Records supplied: Begin
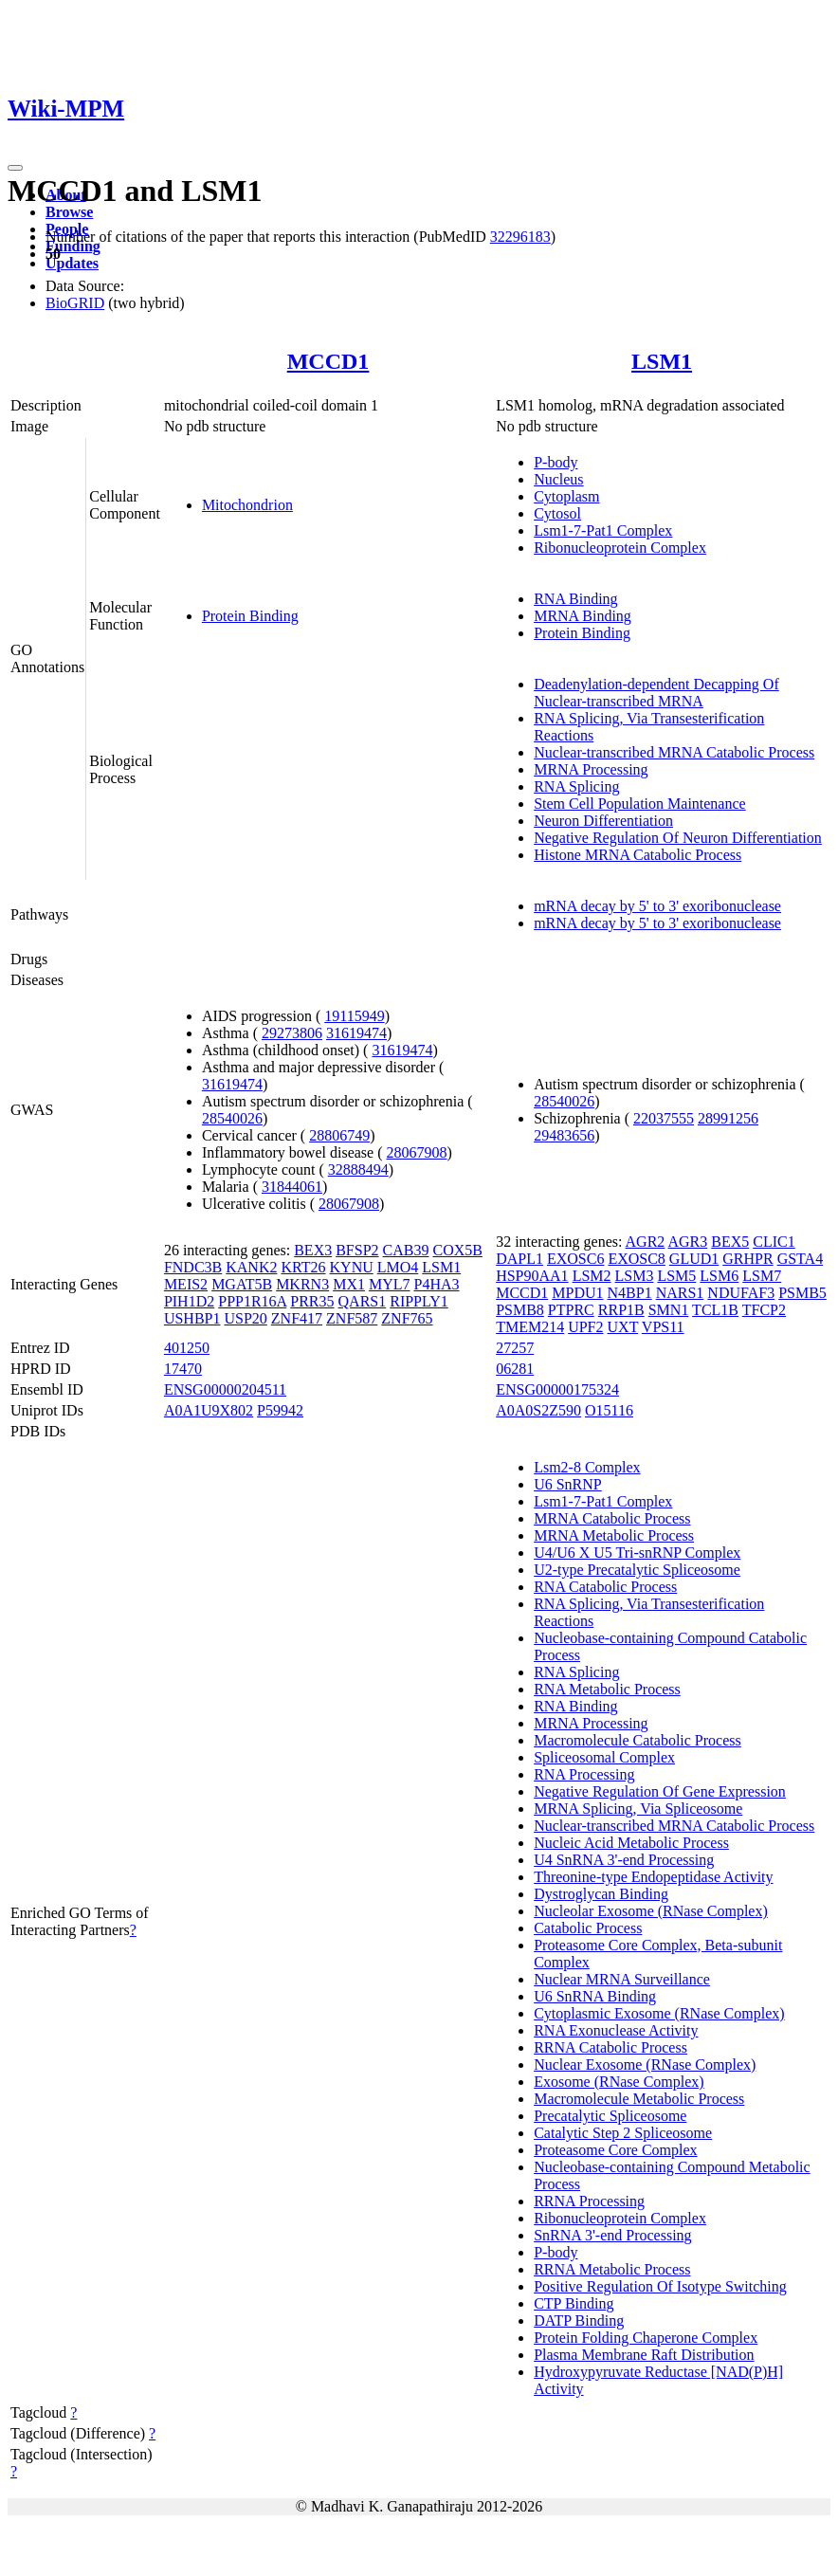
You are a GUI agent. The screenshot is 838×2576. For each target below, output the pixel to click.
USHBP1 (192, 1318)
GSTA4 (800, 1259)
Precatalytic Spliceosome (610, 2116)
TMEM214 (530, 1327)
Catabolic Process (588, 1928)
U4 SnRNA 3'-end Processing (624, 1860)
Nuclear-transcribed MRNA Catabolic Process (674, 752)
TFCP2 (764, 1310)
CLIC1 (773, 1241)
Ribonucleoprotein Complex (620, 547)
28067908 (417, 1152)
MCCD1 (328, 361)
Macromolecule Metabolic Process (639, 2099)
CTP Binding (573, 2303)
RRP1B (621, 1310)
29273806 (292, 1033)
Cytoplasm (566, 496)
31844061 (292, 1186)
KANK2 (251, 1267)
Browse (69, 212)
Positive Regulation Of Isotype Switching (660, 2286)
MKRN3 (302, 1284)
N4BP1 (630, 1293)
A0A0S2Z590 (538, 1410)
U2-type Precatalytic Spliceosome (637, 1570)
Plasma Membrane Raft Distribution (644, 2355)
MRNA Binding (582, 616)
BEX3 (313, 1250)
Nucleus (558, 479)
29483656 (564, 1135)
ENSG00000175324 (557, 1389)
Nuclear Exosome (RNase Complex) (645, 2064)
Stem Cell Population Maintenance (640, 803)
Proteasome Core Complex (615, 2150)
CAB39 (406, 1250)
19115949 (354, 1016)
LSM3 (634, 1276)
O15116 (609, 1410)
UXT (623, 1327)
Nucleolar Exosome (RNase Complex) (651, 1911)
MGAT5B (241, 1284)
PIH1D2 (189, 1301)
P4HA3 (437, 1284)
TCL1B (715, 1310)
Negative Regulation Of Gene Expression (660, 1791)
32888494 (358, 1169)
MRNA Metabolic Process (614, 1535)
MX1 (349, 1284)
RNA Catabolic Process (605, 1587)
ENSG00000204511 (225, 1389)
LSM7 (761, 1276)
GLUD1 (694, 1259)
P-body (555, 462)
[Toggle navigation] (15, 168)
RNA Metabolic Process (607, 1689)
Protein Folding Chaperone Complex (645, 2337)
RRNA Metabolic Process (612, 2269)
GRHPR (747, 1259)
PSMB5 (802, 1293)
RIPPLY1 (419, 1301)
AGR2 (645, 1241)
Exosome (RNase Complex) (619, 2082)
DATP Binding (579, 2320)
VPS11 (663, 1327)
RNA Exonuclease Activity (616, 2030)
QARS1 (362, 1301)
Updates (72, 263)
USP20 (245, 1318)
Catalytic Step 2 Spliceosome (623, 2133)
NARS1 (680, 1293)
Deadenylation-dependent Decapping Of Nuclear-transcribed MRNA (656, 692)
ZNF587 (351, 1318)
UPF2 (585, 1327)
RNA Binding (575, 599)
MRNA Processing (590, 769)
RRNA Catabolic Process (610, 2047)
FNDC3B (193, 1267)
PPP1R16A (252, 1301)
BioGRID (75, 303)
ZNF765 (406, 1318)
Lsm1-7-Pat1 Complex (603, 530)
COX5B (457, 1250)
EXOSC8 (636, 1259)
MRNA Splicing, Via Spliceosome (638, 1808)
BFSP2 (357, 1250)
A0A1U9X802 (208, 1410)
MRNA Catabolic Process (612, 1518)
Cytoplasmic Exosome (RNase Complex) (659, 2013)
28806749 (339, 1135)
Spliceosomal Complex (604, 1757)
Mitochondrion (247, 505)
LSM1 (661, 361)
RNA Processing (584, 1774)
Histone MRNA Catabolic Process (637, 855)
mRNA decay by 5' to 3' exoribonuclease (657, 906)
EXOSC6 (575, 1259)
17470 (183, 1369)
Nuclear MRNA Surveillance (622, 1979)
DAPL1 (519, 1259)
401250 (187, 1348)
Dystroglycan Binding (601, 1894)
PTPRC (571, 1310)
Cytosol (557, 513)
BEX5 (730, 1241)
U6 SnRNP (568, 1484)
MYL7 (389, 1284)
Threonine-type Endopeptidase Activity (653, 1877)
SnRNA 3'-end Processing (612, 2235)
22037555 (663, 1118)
Records supplied: End
• [What the task requires] Up to and including the line containing "Browse (69, 212)", quote each line of the entries above from the very first, please, exactly and without images.

• [Solution for this problem]
You are a GUI agent. The screenshot is 838×2576. For each target below, output the pixel to click.
USHBP1 (192, 1318)
GSTA4 (800, 1259)
Precatalytic Spliceosome (610, 2116)
TMEM214 (530, 1327)
Catabolic Process (588, 1928)
U4 SnRNA 3'-end Processing (624, 1860)
Nuclear-transcribed MRNA Catabolic Process (674, 752)
TFCP2 (764, 1310)
CLIC1 (773, 1241)
Ribonucleoprotein Complex (620, 547)
28067908 (417, 1152)
MCCD1 (328, 361)
Macromolecule Metabolic Process (639, 2099)
CTP Binding (573, 2303)
RRP1B (621, 1310)
29273806 (292, 1033)
Cytoplasm (566, 496)
31844061 (292, 1186)
KANK2 (251, 1267)
Browse (69, 212)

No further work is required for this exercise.